[MLton-user] minor 32bit vs. 64bit differences in floating-point
calculations with large numbers
David Hansel
hansel at reactive-systems.com
Fri Oct 15 06:12:47 PDT 2010
Hi Wesley,
Thanks for that information. Just one more question
(more out of curiosity than anything else): is there
a technical reason that 64-bit MLton does NOT use the
FPU? Or is this just a case of "nobody has implemented
that yet"? If it is the latter, do you have any (rough)

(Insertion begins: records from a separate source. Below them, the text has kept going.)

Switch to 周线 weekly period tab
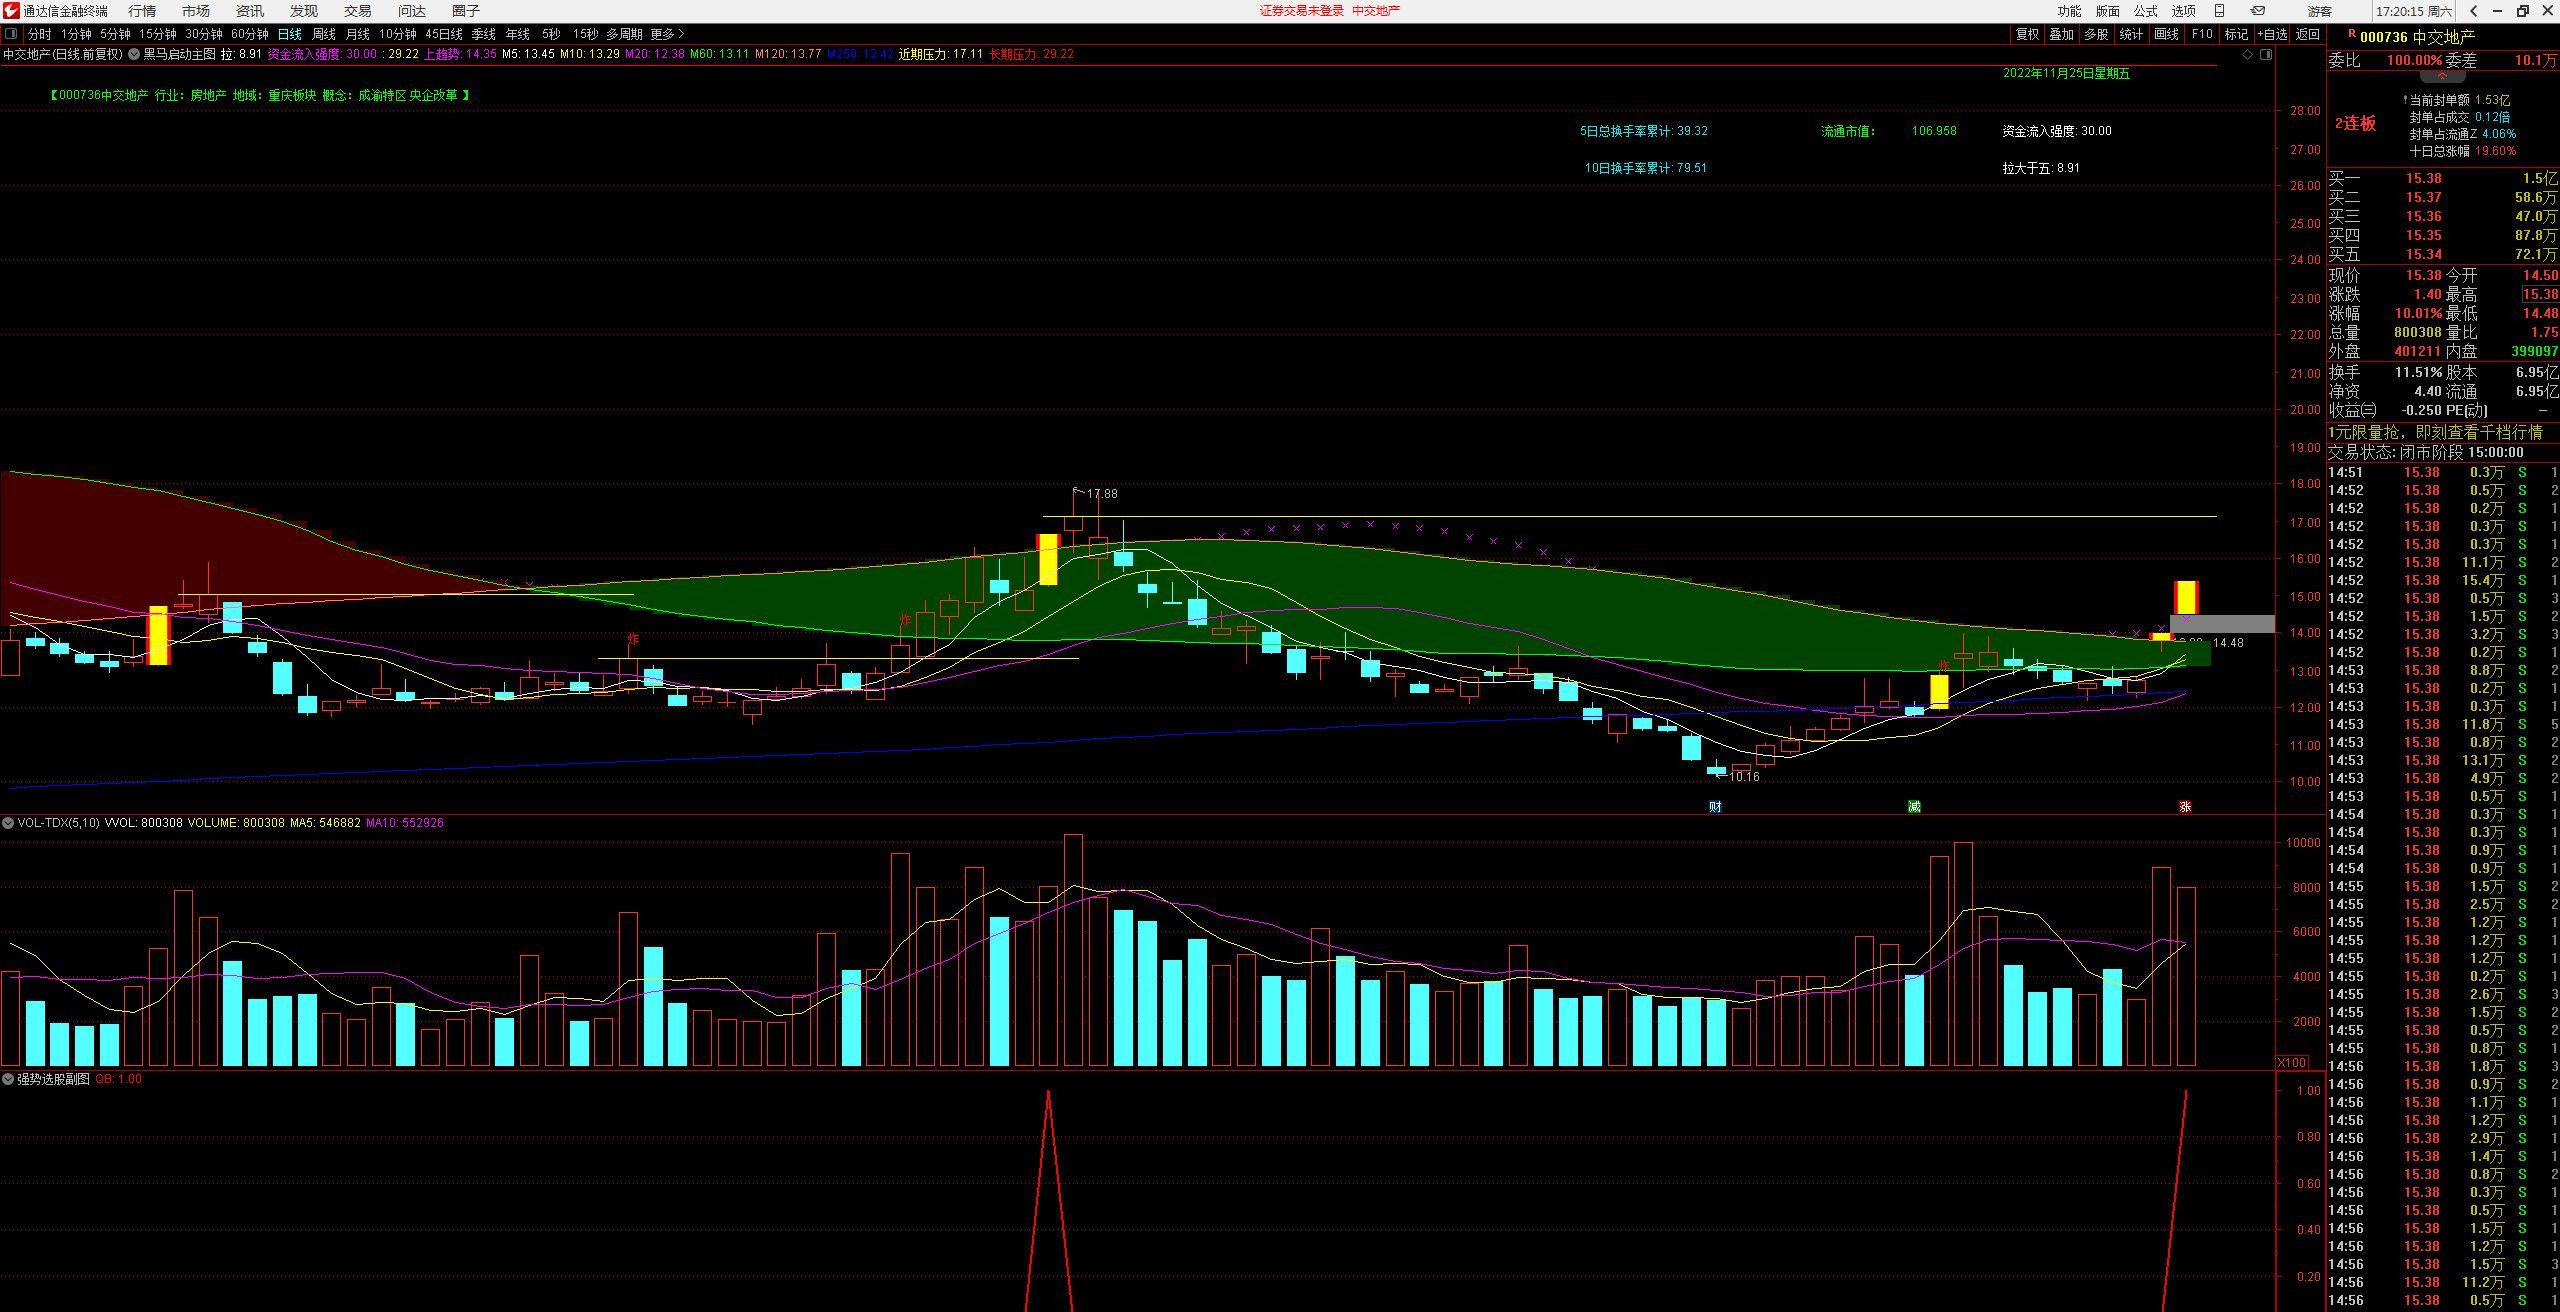The width and height of the screenshot is (2560, 1312). [323, 34]
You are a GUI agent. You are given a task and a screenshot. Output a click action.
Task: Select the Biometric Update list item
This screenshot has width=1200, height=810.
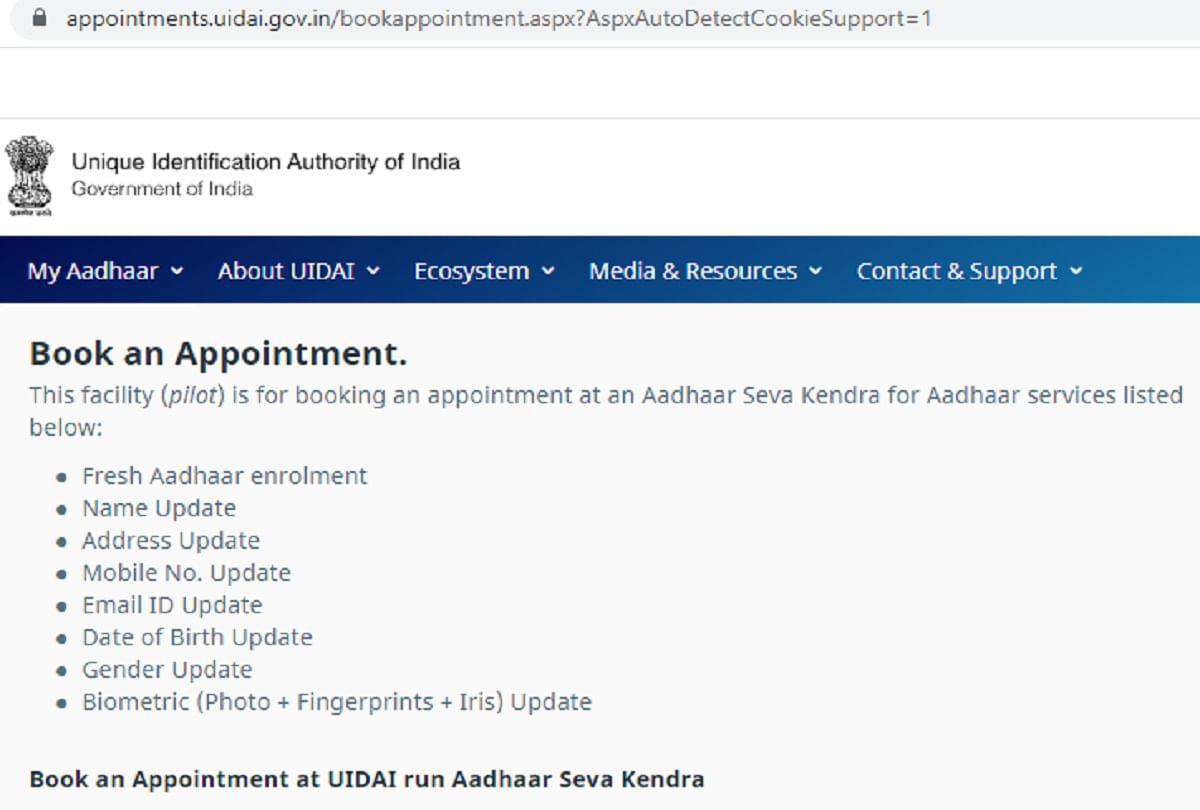click(x=337, y=701)
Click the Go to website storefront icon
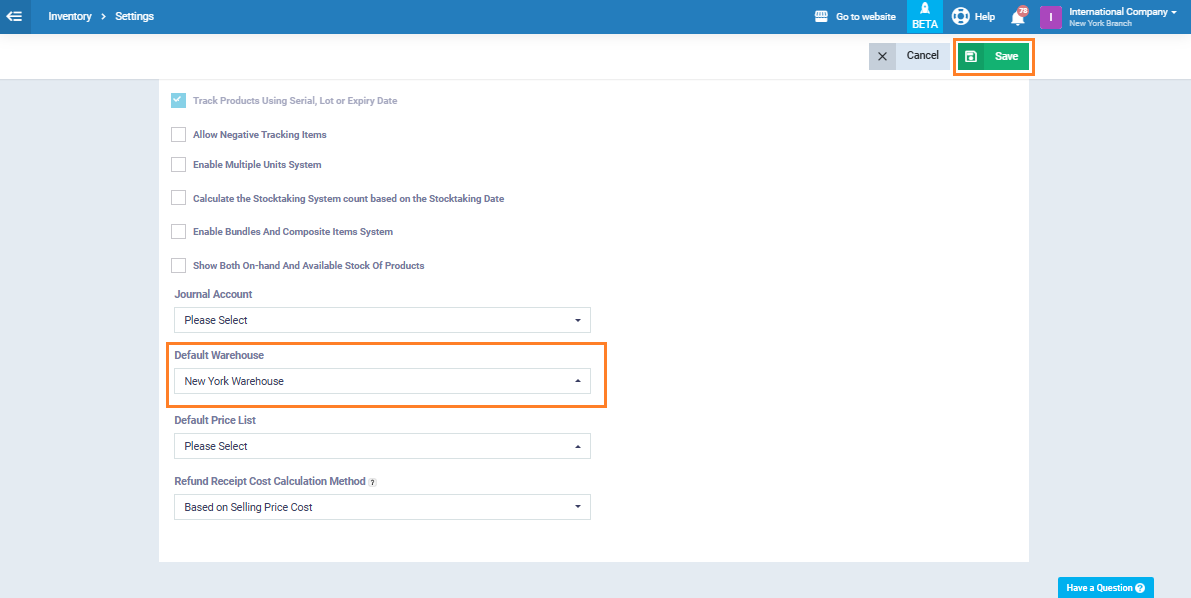 [x=822, y=17]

estimate on how much effort it would take to implement?
Thanks,
David
On 10/15/2010 6:50 AM, Wesley W. Terpstra wrote:
> On Thu, Oct 14, 2010 at 4:18 PM, David Hansel <hansel at reactive-systems.com <mailto:hansel at reactive-systems.com>> wrote:
>
> For example:
>
> (1E308 * 10.0) / 10.0 = 1E308 when compiled as 32-bit
> (1E308 * 10.0) / 10.0 = inf when compiled as 64-bit
>
>
> This is documented in the man page. 32-bit MLton uses (by default) the FPU and 64-bit uses SSE registers. This means that 32-bit MLton has slightly higher intermediate precision than a "normal" IEEE 754 point registers, but performs nicely. You can override this behaviour with "-ieee-fp true" which will force MLton to lose this precision for intermediate calculations.
>
> Note: on i386, the results can also differ depending on when the compiler can no longer fit the intermediate floating point values in the FPU registers. YMMV.
>
> If you care to know the precision MLton is using for a given platform, check regression/real-basic.sml You'll see that MLton behaves the same on every supported architecture except i386. (but don't depend on this!)